Cet amendement est issu des préconisations du rapport sur la loi Littoral de nos collègues sénateurs Jean Bizet, du groupe Les Républicains, et Odette Herviaux, du groupe Socialiste et républicain. Il propose de permettre une urbanisation par comblement des dents creuses des hameaux situés dans les communes littorales. Il permettra ainsi d'assouplir la loi Littoral en veillant à ce que cette possibilité ne soit pas ouverte aux hameaux situés dans les espaces proches du rivage et que le comblement des dents creuses n'ouvre pas droit ultérieurement à une extension de l'urbanisation.
J'entends bien les remarques des élus ou encore la volonté d'une certaine forme de régionalisation de la loi Littoral… Néanmoins, cette disposition n'a pas sa place dans cette proposition de loi qui, face à un risque identifié, vise à mettre en place des outils nouveaux afin de préserver des aléas les biens et les personnes.
Ce n'est pas qu'une question régionale, même si la Normandie, la Bretagne et la Vendée comportent de nombreux hameaux, espaces urbanisés qui ne sont pas forcément proches du littoral. Après la loi ALUR, la loi agricole, la loi pour l'économie bleue, il faut bien trouver un texte pour accrocher cette disposition, unanimement soutenue par les parlementaires, sachant que plus personne ne souhaite modifier la loi Littoral. J'ai moi-même déposé une proposition de loi sur les dents creuses, cosignée par de nombreux députés et que le Sénat va reprendre.
Un travail est actuellement mené en Bretagne par les services de l'État et les élus sur les caractéristiques des hameaux et la typologie des villages bretons. Cette concertation vous donnera sans doute satisfaction.
La loi Littoral permet l'extension des villages, mais pas l'extension par densification des hameaux. Ma proposition permet la densification pour urbaniser l'intérieur des hameaux, quelquefois situés à 15 kilomètres du rivage, sans consommation d'espace.
L'amendement n'est pas totalement étranger à la proposition de loi, qui traite tant du littoral que des constructions. Nous avons connu des textes où il y avait à boire et à manger, « du charbon, de l'acier, des pommes et des poires », sans que cela ne choque personne !
La loi Littoral présente un défaut puisque, en application de la jurisprudence, ce qui est autorisé pour les villages ne l'est pas pour les hameaux. Loin de fragiliser la loi Littoral, notre proposition vient corriger ce défaut. Elle n'encourage pas l'urbanisation de nouveaux espaces qui pourraient être menacés par le recul du trait de côte, mais permet de densifier des hameaux. Elle règle donc, de manière pragmatique, un problème, certes très localisé, mais qui se pose depuis des années.
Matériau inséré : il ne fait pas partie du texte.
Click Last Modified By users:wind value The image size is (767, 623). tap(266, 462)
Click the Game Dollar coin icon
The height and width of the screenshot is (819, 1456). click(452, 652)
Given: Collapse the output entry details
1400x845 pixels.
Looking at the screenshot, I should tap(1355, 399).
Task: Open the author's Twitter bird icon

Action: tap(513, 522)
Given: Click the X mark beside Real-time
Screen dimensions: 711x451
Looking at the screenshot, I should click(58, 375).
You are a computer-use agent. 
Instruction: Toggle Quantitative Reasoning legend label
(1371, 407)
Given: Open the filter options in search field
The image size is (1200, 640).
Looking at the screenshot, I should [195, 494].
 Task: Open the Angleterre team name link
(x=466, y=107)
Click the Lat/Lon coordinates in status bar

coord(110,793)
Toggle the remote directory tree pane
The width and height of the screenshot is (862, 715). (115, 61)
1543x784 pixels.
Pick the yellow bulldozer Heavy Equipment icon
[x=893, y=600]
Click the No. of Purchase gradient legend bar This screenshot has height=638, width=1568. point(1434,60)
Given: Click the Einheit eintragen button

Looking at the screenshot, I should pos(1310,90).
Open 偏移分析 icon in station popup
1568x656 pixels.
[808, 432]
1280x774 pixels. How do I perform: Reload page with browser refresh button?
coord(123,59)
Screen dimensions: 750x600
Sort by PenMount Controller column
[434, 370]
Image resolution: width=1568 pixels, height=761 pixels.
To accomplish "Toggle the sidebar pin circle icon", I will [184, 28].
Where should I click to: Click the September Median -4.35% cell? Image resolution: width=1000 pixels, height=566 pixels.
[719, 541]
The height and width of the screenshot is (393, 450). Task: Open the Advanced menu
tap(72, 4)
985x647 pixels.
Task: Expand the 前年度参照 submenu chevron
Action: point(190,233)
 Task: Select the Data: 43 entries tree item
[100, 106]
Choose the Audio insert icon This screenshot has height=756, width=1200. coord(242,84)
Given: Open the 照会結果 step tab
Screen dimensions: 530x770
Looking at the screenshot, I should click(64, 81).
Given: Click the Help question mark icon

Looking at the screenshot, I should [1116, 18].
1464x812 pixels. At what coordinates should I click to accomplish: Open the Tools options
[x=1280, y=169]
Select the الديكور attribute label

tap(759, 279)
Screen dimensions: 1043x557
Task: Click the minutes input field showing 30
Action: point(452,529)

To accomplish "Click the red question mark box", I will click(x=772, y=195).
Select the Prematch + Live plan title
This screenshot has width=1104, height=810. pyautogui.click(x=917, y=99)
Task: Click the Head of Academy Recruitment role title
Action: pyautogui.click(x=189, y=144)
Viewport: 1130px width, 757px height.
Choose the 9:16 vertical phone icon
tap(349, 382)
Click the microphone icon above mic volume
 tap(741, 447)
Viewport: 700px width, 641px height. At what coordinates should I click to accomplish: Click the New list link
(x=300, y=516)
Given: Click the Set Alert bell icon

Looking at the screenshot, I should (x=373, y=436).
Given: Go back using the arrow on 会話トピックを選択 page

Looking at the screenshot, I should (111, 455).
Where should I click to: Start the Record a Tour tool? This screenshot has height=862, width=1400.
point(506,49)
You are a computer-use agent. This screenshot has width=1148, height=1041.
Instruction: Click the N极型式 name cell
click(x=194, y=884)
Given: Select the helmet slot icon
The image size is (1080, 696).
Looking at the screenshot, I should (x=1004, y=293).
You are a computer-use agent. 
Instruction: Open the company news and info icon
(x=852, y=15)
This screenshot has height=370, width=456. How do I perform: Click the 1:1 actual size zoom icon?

Or, il existe un consensus politique sur cet objectif d'intérêt général qui renvoie à des espaces connexes, voire superposés. Il serait donc dommage de ne pas voter cet amendement, quitte à ce que, éventuellement, le Conseil constitutionnel le retoque ensuite, s'il juge qu'il s'agit d'un cavalier,
La philosophie de la proposition de loi est l'organisation de l'existant, et non le rajout d'un risque au risque par la densification. En l'occurrence, la ZART apporte la souplesse nécessaire.
Cet amendement ne rajoute pas un risque au risque. Il permet d'urbaniser des zones pour la plupart éloignées du trait de côte, et donc d'améliorer la sécurité des populations actuelles et des générations futures.
Certes, la demande de revisiter la loi Littoral est très ancienne, mais cet amendement n'a rien à voir avec la proposition de loi. Au surplus, il introduirait de la confusion dans un texte complexe en créant des procédures qu'il faudra s'approprier.
Il faut laisser à cette proposition de loi sa vocation, à savoir l'adaptation au changement climatique, notamment à l'érosion de nos côtes.
Une récente circulaire du ministère demande aux présidents de schémas de cohérence territoriale (SCoT) de s'appuyer sur la loi Littoral pour l'emplacement des hameaux. Le problème est que, dans certains secteurs, des terrains de seulement 1 000 mètres carrés, voire de 500 mètres carrés, pourraient représenter une densification. En outre, certains hameaux sont à plus de 100 mètres de la côte, et certaines communes ont un rétro-littoral très important. Enfin, de nouvelles communes sont créées par des collectivités, et certaines de ces communes ne sont pas toujours littorales.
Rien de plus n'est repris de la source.